(Paris) L’artiste américain Jeff Koons a regretté les « malentendus » et les polémiques autour de son Bouquet de tulipes, œuvre monumentale qu’il a offerte à la ville de Paris après les attentats ayant secoué la capitale française en 2015, et qui sera inaugurée vendredi.

Agence France-Presse

Dans un entretien au quotidien Le Figaro, la vedette de l’art contemporain a dit avoir été « attristée » par les controverses suscitées par cette œuvre, proposée à la mairie de Paris un an après les attentats de 2015, comme un hommage aux victimes.

> Consultez l’article du Figaro : http://www.lefigaro.fr/arts-expositions/jeff-koons-l-argent-ne-m-interesse-pas-en-soi-seule-m-interesse-la-possibilite-de-travailler-20190929

Et l’artiste assure qu’elles ont été nourries par « beaucoup de malentendus et de mauvaises informations », assurant notamment qu’il n’avait pas choisi lui-même l’emplacement originellement prévu pour accueillir les Tulipes, près du Trocadéro, mais qu’il n’avait fait qu’accepter l’un des lieux qui lui avaient été proposés par la mairie de Paris.

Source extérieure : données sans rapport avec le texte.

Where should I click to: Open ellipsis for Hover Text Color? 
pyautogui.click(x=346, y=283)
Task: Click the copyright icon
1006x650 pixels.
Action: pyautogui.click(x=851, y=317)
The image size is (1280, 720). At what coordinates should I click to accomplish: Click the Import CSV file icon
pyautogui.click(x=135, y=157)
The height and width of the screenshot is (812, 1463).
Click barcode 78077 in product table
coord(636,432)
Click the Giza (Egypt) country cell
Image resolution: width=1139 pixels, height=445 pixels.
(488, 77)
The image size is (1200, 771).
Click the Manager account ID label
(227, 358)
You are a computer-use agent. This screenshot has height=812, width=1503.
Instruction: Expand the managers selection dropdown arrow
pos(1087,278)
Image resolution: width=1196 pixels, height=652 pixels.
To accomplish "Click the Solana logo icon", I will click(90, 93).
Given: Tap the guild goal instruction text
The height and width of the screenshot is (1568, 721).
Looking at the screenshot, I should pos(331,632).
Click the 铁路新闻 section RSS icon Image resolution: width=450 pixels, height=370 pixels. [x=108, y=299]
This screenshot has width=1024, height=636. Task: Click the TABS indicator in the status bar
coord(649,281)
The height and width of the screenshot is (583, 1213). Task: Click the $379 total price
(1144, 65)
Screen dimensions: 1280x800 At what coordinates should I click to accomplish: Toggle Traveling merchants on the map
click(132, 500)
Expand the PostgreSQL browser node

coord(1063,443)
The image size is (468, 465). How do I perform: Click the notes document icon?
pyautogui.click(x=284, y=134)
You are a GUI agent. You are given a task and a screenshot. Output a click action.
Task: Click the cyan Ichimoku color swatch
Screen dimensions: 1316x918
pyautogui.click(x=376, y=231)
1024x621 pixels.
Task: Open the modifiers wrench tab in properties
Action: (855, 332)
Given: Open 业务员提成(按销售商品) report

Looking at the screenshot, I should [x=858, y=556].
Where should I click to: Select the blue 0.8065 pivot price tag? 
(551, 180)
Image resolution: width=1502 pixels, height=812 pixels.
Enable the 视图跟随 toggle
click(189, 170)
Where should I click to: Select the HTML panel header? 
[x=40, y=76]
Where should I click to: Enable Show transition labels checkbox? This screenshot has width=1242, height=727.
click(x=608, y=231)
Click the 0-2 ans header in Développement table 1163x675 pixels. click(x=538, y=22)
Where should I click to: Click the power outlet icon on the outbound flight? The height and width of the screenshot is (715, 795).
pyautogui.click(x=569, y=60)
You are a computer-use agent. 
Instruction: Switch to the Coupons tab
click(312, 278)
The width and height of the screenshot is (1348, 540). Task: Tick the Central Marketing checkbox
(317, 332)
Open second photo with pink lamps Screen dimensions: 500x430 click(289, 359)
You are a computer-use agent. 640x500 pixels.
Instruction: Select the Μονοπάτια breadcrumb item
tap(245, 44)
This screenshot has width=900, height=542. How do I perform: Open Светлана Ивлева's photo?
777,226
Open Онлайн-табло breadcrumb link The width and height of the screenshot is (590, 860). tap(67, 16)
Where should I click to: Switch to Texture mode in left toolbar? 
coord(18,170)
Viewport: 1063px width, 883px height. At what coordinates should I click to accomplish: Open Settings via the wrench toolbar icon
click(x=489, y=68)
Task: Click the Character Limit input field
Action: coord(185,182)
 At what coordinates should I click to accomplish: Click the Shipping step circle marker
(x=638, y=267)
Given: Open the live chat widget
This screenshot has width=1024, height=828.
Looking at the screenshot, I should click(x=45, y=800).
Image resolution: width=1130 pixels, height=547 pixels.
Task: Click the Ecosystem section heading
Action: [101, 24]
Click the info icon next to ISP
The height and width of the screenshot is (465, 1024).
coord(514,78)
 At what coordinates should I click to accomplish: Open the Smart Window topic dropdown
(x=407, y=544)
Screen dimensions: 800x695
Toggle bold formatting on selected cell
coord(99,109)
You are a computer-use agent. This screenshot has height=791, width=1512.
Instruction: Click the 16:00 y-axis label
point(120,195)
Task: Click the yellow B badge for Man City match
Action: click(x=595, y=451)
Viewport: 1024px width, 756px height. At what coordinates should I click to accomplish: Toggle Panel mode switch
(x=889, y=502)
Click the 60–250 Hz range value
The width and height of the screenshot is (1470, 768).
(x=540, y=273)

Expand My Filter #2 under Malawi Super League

En outre, Jeff Koons rejette les attaques, reprises notamment dans une pétition de figures du milieu l’art, dénonçant ses œuvres comme l’expression d’un « art industriel, spectaculaire et spéculatif ».

« Ce n’est pas moi, ni ce que je suis, ni comme je me vois en tant qu’artiste », assure Jeff Koons, assurant que « l’art n’est pas une compétition » et que l’argent n’est pas sa motivation.

Concernant la signification du Bouquet de tulipes, il souhaite que cette œuvre dont il a donné les droits financiers à des associations de victimes des attentats et à la Ville de Paris soit un moyen « de célébrer nos valeurs communes » et de prouver que « l’amitié entre nos deux pays (France et États-Unis, NDLR) était plus forte que tout ».

Et il a souhaité en faire un symbole discret de l’absence et du vide, en hommage aux vies fauchées par les attentats de 2015. En effet, son Bouquet est incomplet : il ne compte que onze fleurs, au lieu d’une douzaine à laquelle on pourrait s’attendre. Une manière pour lui de suggérer « l’idée de la perte […], même si le bouquet veut dire mon soutien, mon réconfort aux Français ».